Exercise -> Find the word "agent" in the listing, and copy out each line where it turns up.

Task material ->
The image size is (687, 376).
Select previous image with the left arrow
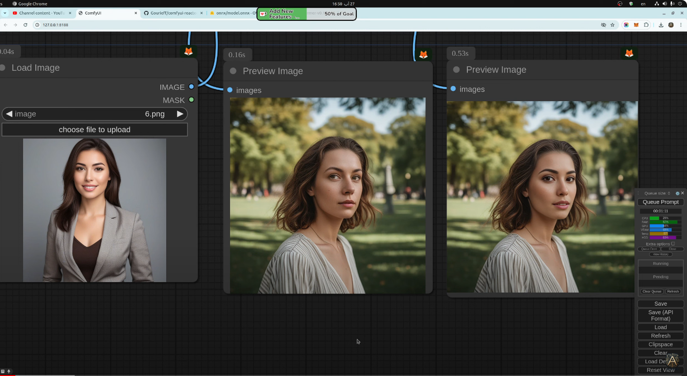click(9, 114)
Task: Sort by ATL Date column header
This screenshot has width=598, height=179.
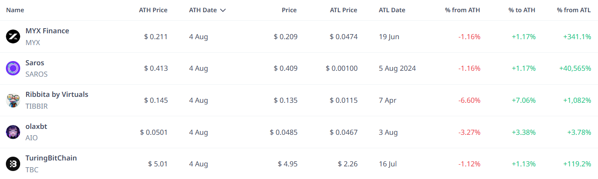Action: click(x=392, y=10)
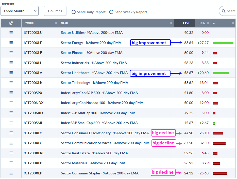Open the row menu for !GT200XLY
The image size is (237, 179).
coord(11,133)
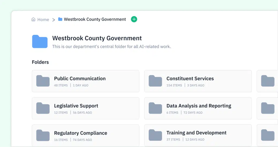Screen dimensions: 278x147
Task: Click Westbrook County Government breadcrumb text
Action: point(95,19)
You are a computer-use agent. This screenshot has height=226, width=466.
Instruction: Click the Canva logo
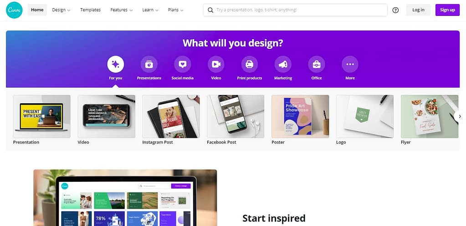14,10
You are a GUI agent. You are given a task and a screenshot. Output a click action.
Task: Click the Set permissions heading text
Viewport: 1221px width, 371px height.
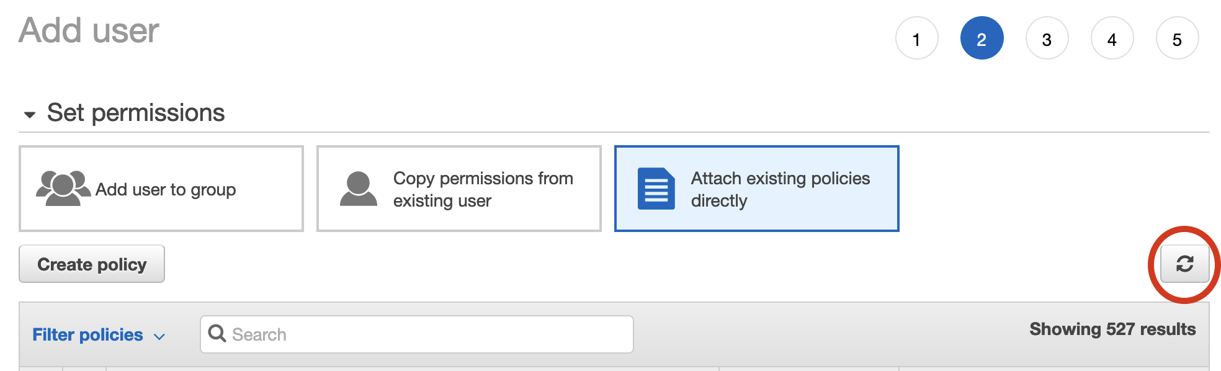[x=136, y=113]
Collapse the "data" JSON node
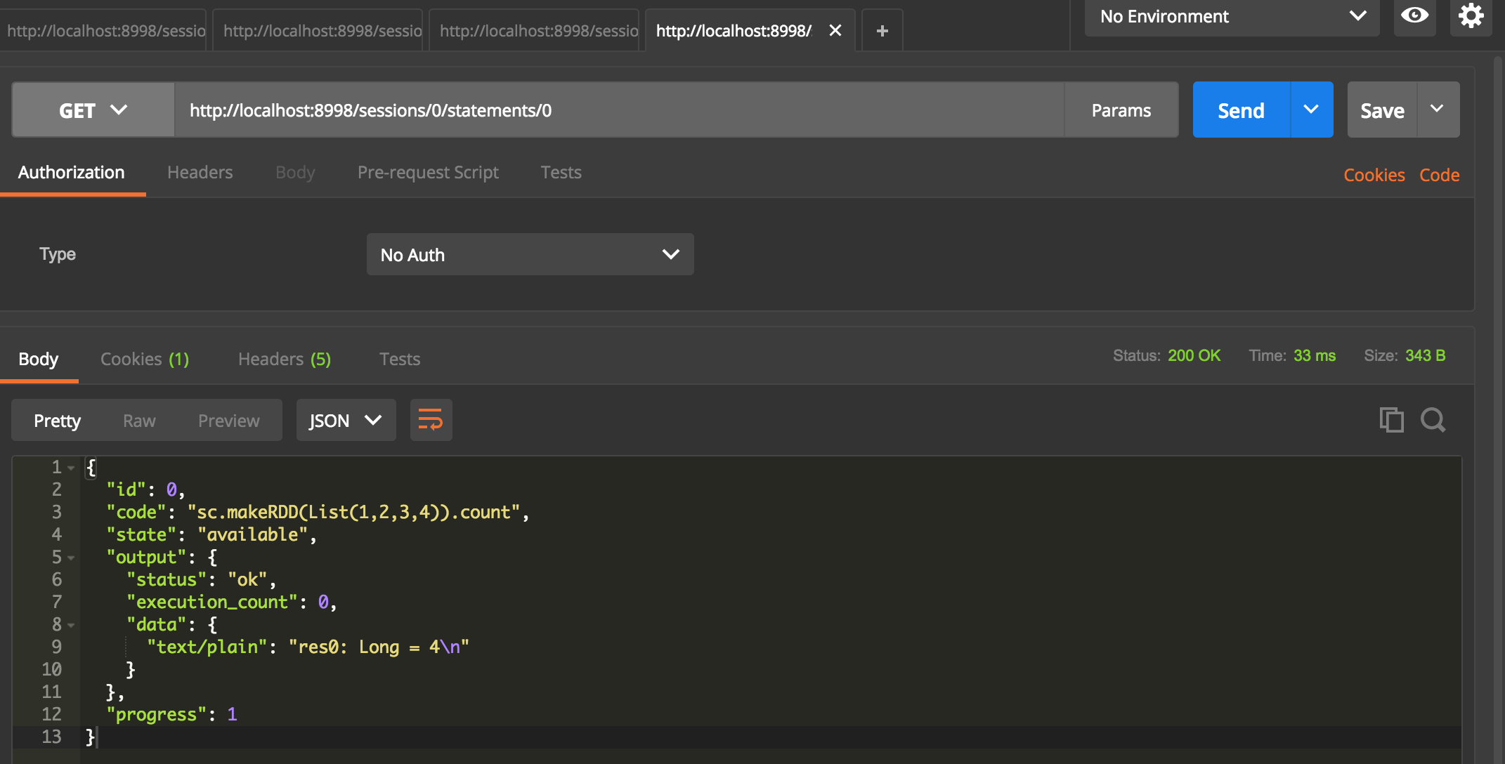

Task solution ->
You are a computer-use agent. This screenshot has height=226, width=466.
You are a GUI agent. You are given a task and a screenshot. Output a click action.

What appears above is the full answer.